Peneliti di Universitas Kindai melaporkan bahwa arginin oral, asam amino umum, menekan agregasi amiloid-β dan efek toksiknya pada model lalat buah dan tikus penyakit Alzheimer. Pada hewan yang diobati, penumpukan amiloid menurun, penanda peradangan turun, dan kinerja perilaku membaik, menunjukkan arginin bisa menjadi kandidat murah untuk repurposing obat.
Penyakit Alzheimer adalah salah satu penyebab utama demensia di seluruh dunia dan saat ini tidak ada obat mujarabnya. Meskipun obat antibodi yang menargetkan amiloid-β (Aβ) baru-baru ini telah disetujui, manfaat klinisnya tetap terbatas dan bisa mahal serta terkait dengan efek samping terkait imun. Oleh karena itu, para peneliti mengeksplorasi pendekatan yang lebih sederhana, aman, dan terjangkau.
Dalam studi baru dari Universitas Kindai di Osaka, Jepang, para ilmuwan menyelidiki potensi asam amino arginin sebagai cara untuk membatasi patologi Aβ. Pekerjaan tersebut, yang dipimpin oleh mahasiswa pascasarjana Kanako Fujii, Profesor Yoshitaka Nagai dari Departemen Neurologi Fakultas Kedokteran Universitas Kindai, dan Profesor Associate Toshihide Takeuchi dari Life Science Research Institute, diterbitkan secara online pada 30 Oktober 2025 di Neurochemistry International.
Menggunakan uji in vitro, tim pertama-tama menunjukkan bahwa arginin dapat menghambat pembentukan agregat Aβ42 secara tergantung konsentrasi. Kemudian mereka mengevaluasi pemberian arginin oral pada dua model penyakit Alzheimer yang mapan:
- Model Drosophila yang mengekspresikan Aβ42 dengan mutasi Arctic (E22G)
- Model tikus knock-in App^NL-G-F yang membawa tiga mutasi terkait Alzheimer familial
Menurut studi tersebut, pengobatan arginin pada kedua model secara signifikan mengurangi akumulasi Aβ dan meringankan toksisitas yang diinduksi Aβ.
Pada model tikus, arginin oral mengurangi deposisi plak amiloid dan menurunkan kadar Aβ42 tidak larut di otak. Tikus yang diobati arginin juga tampil lebih baik dalam tes perilaku dan menunjukkan ekspresi gen sitokin pro-inflamasi yang terkait dengan neuroinflamasi yang berkurang. Temuan ini menunjukkan bahwa efek pelindung arginin melampaui sekadar memperlambat agregasi dan mungkin mencakup aksi neuroprotektif dan anti-inflamasi yang lebih luas.

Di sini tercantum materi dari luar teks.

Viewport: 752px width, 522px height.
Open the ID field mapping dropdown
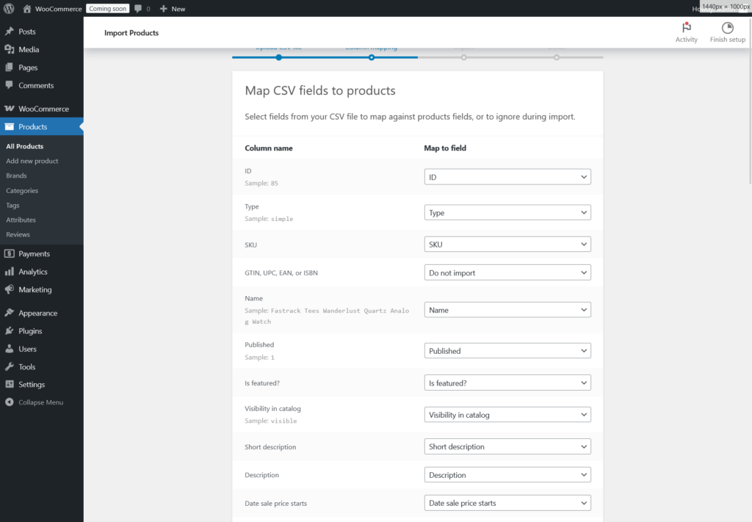tap(507, 176)
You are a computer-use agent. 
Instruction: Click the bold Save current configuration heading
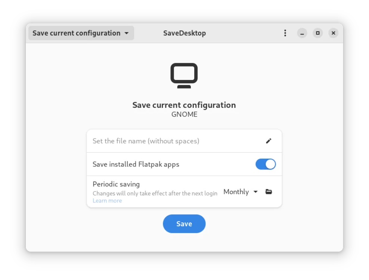[x=184, y=105]
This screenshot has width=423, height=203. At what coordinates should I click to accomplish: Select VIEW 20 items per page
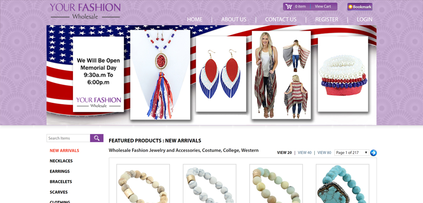coord(284,152)
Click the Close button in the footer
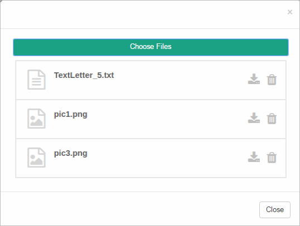The image size is (300, 226). 275,209
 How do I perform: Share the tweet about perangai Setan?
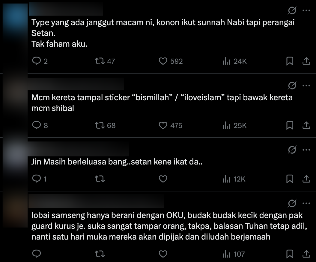coord(306,61)
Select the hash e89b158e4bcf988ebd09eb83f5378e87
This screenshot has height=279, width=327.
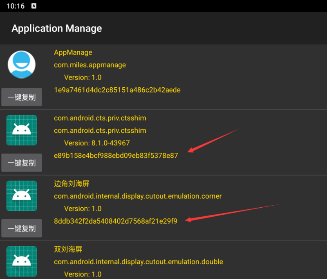[116, 155]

"Studi kami menunjukkan bahwa arginin dapat menekan agregasi Aβ baik in vitro maupun in vivo," kata Prof. Nagai dikutip dalam rilis Universitas Kindai. "Yang membuat temuan ini menarik adalah arginin sudah dikenal aman secara klinis dan murah, menjadikannya kandidat yang sangat menjanjikan untuk reposisi sebagai opsi terapi untuk AD."
Para penulis membingkai pekerjaan mereka sebagai contoh reposisi obat—menggunakan ulang senyawa yang sudah digunakan secara klinis untuk indikasi terapeutik baru. Arginin disetujui untuk penggunaan klinis di Jepang dan dianggap memiliki profil keamanan yang baik serta permeabilitas otak yang memadai dalam konteks penggunaannya saat ini. Namun, para peneliti menekankan bahwa regimen dosis dalam studi ini dioptimalkan untuk tujuan eksperimental dan tidak sesuai dengan suplemen yang tersedia secara komersial.
Mereka juga menekankan bahwa penelitian praklinis dan klinis lebih lanjut diperlukan untuk menentukan apakah manfaat yang terlihat pada Drosophila dan tikus dapat diterjemahkan ke manusia dengan penyakit Alzheimer dan untuk menetapkan dosis serta protokol pengobatan yang tepat. Studi ini, yang didukung oleh hibah dari Kementerian Pendidikan, Budaya, Olahraga, Sains, dan Teknologi Jepang serta badan pendana lainnya, menyoroti jalur yang berpotensi hemat biaya menuju terapi yang lebih mudah diakses yang menargetkan agregasi protein pada gangguan neurodegeneratif.